* [WHAT TO PRODUCE]:
Your task is to copy the lines of the data below from the line holding "Click the 1.04 previous close label" through the line holding "Given: Open the Docs tab label", inclusive, exactly and with nothing added.

* [ENTRIES SHOWN]:
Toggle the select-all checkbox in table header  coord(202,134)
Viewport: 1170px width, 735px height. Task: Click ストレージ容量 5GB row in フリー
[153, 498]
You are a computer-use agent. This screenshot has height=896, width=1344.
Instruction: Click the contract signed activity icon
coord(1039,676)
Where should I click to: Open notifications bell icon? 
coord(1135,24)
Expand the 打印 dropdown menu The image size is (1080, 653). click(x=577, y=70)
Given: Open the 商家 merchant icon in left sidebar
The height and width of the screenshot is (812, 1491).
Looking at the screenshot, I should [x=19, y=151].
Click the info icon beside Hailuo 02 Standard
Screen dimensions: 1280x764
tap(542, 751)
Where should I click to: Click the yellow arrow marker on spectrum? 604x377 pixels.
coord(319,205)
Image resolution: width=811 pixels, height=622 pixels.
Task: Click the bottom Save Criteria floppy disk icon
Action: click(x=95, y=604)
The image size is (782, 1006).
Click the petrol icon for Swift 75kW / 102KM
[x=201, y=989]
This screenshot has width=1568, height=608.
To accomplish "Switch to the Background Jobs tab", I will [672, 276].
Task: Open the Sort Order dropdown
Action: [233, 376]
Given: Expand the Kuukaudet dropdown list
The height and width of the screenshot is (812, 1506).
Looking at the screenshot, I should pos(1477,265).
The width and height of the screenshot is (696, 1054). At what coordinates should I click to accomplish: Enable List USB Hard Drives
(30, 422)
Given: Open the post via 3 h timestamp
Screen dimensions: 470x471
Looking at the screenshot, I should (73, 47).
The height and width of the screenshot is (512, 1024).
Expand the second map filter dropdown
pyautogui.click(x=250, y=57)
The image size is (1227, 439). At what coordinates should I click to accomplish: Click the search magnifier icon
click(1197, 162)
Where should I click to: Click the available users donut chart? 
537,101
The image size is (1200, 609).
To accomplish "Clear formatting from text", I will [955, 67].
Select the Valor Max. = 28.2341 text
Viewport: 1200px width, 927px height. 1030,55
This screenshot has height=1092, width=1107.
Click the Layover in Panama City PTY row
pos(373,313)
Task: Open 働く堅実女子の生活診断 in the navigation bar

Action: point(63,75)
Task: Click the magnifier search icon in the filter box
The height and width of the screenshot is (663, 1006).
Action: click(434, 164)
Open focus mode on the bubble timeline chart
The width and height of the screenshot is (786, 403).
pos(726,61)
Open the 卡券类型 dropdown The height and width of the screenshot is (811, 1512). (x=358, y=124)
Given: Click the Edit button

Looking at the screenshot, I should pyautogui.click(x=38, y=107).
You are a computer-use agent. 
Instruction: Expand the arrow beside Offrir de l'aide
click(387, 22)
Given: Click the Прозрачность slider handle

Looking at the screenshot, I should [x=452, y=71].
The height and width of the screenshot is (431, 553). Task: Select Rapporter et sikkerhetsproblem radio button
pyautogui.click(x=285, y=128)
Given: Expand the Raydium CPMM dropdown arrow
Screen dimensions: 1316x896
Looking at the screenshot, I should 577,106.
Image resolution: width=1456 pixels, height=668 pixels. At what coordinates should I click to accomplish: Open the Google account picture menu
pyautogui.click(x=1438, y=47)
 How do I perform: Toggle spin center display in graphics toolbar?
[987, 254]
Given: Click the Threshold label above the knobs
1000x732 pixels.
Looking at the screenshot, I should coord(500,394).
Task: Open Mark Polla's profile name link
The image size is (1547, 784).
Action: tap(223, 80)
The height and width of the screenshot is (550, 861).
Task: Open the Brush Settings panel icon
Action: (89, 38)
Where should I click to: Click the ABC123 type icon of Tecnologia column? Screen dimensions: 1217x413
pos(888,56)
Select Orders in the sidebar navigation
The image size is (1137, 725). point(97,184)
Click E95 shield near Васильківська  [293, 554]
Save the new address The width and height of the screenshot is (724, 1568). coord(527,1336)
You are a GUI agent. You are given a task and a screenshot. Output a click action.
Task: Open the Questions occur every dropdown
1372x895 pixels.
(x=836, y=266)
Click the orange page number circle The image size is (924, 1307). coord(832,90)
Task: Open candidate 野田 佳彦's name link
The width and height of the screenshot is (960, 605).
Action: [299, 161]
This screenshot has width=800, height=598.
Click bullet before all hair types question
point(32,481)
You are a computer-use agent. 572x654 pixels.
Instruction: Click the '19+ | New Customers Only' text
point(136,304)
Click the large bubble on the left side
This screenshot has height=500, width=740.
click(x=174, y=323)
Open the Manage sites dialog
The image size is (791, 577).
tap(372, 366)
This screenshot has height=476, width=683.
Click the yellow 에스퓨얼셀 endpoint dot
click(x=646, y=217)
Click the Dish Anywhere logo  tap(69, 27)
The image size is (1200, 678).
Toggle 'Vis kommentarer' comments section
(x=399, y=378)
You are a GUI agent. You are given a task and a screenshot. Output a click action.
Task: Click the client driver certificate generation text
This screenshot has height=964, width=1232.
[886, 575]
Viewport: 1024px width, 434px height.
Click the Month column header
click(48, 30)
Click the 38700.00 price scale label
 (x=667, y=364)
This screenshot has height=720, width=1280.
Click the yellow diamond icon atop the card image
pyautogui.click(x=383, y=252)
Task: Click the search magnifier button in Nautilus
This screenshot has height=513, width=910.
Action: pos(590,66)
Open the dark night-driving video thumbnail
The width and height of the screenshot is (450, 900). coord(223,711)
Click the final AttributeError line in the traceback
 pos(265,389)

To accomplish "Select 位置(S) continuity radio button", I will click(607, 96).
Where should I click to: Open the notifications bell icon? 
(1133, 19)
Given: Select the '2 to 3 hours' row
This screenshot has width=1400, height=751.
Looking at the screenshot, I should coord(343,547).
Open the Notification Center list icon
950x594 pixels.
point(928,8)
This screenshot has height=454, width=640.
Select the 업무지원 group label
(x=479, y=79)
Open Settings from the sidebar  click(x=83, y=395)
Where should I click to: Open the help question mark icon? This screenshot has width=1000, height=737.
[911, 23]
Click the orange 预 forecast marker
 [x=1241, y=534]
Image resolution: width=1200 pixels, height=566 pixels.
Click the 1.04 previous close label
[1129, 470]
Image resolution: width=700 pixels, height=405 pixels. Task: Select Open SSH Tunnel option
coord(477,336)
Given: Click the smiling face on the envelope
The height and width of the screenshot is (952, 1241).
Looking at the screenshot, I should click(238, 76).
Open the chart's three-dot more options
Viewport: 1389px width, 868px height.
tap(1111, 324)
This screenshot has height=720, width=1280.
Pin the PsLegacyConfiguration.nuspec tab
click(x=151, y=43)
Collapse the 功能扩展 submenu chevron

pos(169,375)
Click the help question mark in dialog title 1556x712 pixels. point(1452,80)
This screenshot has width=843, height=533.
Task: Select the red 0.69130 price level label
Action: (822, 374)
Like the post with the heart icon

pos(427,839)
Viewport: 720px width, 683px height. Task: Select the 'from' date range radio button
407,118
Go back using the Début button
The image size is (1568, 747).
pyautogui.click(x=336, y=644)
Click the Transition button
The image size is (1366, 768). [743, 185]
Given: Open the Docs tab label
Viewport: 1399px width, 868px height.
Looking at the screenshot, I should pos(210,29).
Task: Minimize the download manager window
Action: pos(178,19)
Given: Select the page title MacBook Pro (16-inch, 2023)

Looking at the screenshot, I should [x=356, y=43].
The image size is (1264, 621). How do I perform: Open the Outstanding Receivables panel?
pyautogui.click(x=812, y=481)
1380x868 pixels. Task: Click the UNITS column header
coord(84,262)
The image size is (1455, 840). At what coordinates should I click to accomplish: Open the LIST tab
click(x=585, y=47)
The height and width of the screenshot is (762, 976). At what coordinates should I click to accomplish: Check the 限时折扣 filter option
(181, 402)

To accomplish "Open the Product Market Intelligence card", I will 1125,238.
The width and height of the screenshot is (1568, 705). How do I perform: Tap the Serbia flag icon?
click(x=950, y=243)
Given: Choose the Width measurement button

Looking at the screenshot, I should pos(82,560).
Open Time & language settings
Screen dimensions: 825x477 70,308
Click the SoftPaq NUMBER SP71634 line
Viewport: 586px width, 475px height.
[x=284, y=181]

* [FINAL ANSWER]:
Click the 1.04 previous close label
[1129, 470]
Image resolution: width=700 pixels, height=405 pixels. Task: Select Open SSH Tunnel option
coord(477,336)
Given: Click the smiling face on the envelope
The height and width of the screenshot is (952, 1241).
Looking at the screenshot, I should click(238, 76).
Open the chart's three-dot more options
Viewport: 1389px width, 868px height.
tap(1111, 324)
This screenshot has height=720, width=1280.
Pin the PsLegacyConfiguration.nuspec tab
click(x=151, y=43)
Collapse the 功能扩展 submenu chevron

pos(169,375)
Click the help question mark in dialog title 1556x712 pixels. point(1452,80)
This screenshot has width=843, height=533.
Task: Select the red 0.69130 price level label
Action: (822, 374)
Like the post with the heart icon

pos(427,839)
Viewport: 720px width, 683px height. Task: Select the 'from' date range radio button
407,118
Go back using the Début button
The image size is (1568, 747).
pyautogui.click(x=336, y=644)
Click the Transition button
The image size is (1366, 768). [743, 185]
Given: Open the Docs tab label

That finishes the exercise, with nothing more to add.